The comet: it's not anything spectacular. Not a blazing thing streaking across the sky. The comet looks like a tiny little smudge. It's "third magnitude", which means about as bright as a medium-bright star: bright enough that you could see it in a city or town, but just barely. You have to stare a moment to see that it's a smudge instead of a star.
On the other hand, it's pretty cool. Comet Holmes is a short-period comet, orbiting the Sun between Mars and Jupiter. Most of the time it minds its own business, making an orbit every seven years and never getting bright enough to see. But a couple of weeks ago it suddenly got around a million times brighter, and became visible to the naked eye.

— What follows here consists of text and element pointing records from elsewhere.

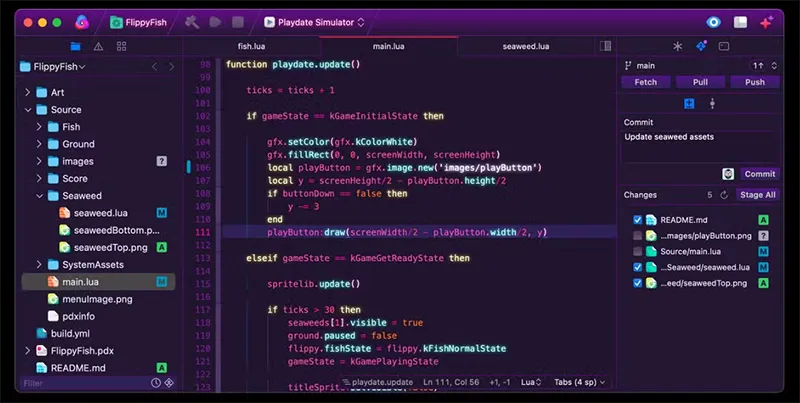
Task: Collapse the Seaweed folder
Action: click(39, 196)
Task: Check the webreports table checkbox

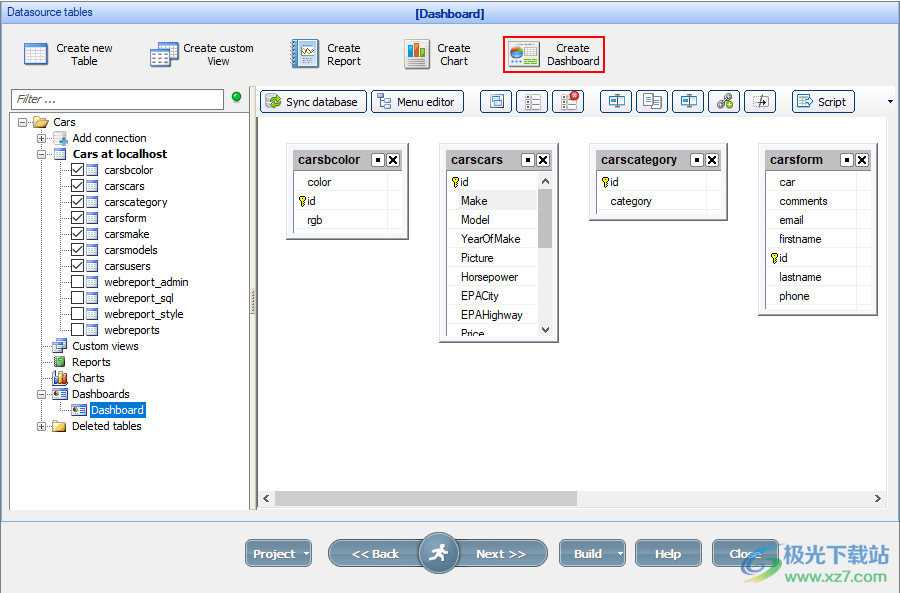Action: point(78,330)
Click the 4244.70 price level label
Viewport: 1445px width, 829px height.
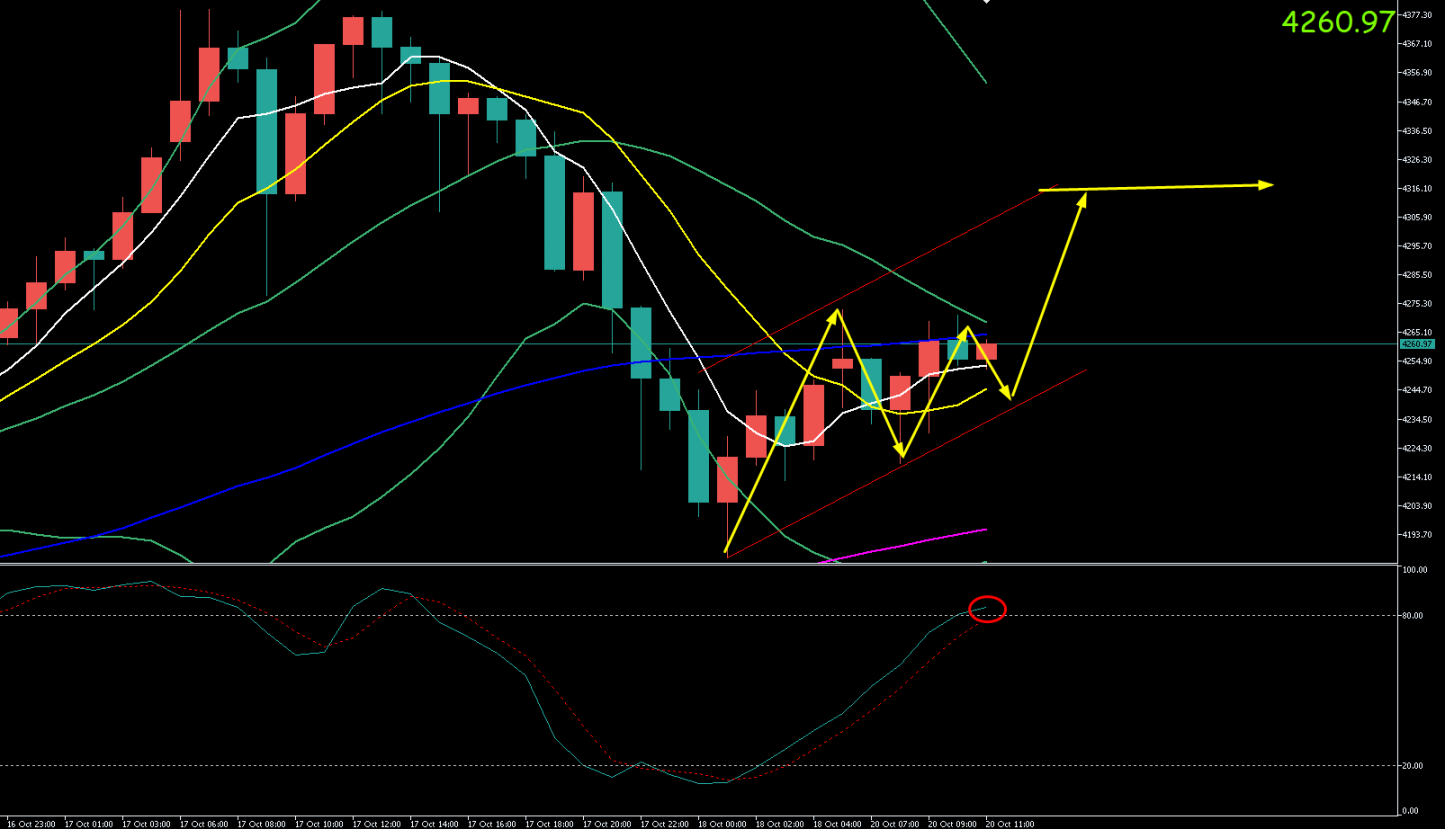tap(1417, 390)
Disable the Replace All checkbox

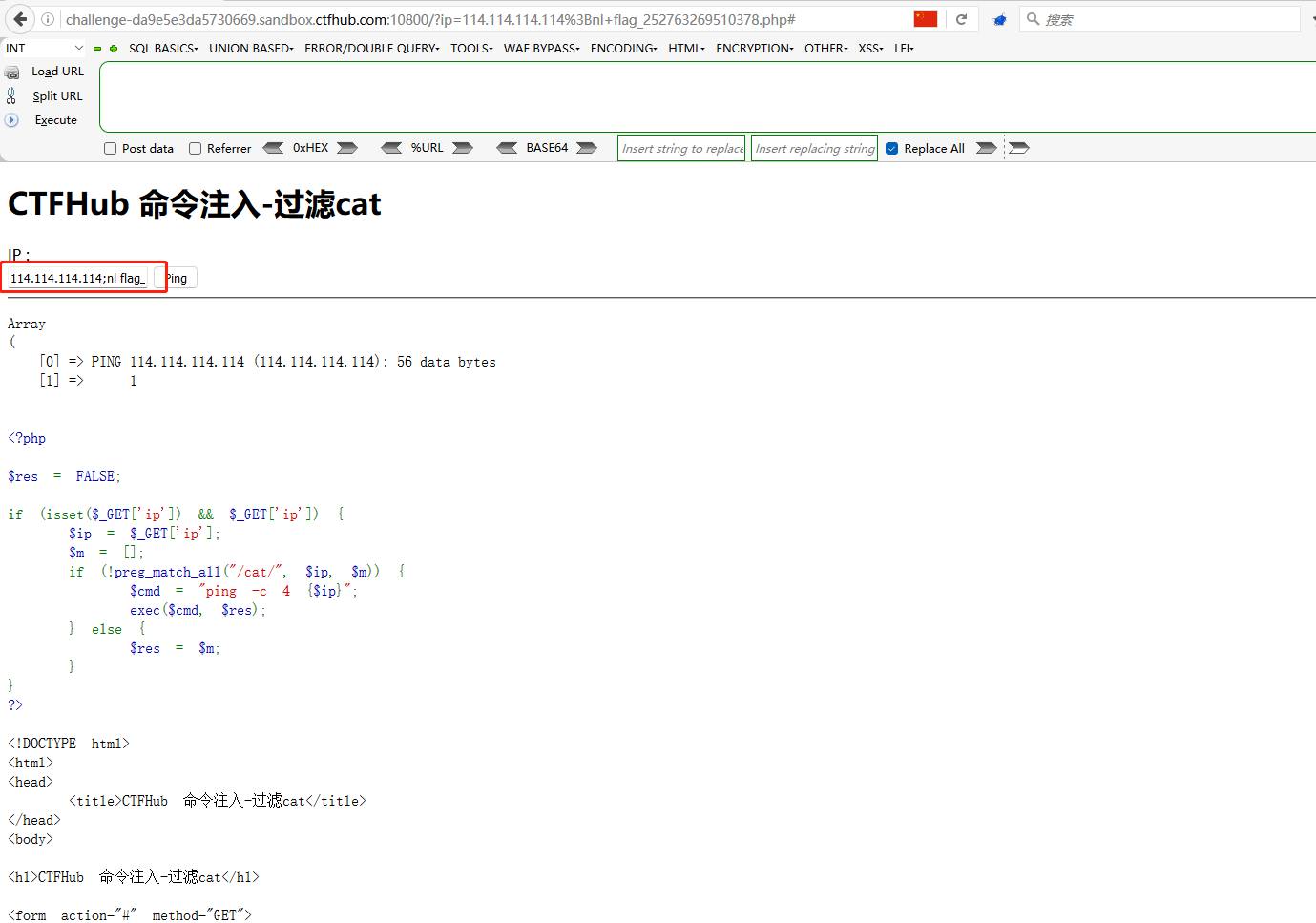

Why? Nobody knows. One possibility is that it hit something. But comet Holmes seems to have brightened like this once before -- when it was first discovered, back in the 1890s. So maybe there's something funny about the comet's internal structure. We don't know. But this doesn't seem to be the normal sort of cometary display, which happens when comets get too close to the sun and start to evaporate. This is something different. But we don't know just what.
Anyway, the comet is now about 150 million miles away and moving outwards on its orbit. It will probably get dimmer over the next few weeks and then disappear. If you know your constellations, it appears as an extra "head" on top of Perseus. If you don't, just go out in late evening -- between ten and midnight, say; it's directly overhead around midnight -- and scan the upper part of the sky for a medium-bright star that looks a little funny. I took Claudia outside and she spotted it instantly. (Of course, Claudia is good at spotting things. Very different from me; I can fail to notice large objects immediately in front of me. And often do. But that's a story for another post.)
It's not a big deal, but it does remind me of one thing I really like about our house. I'll be sorry when the weather gets too cold (soon!) to hang out in the back yard seeing stars.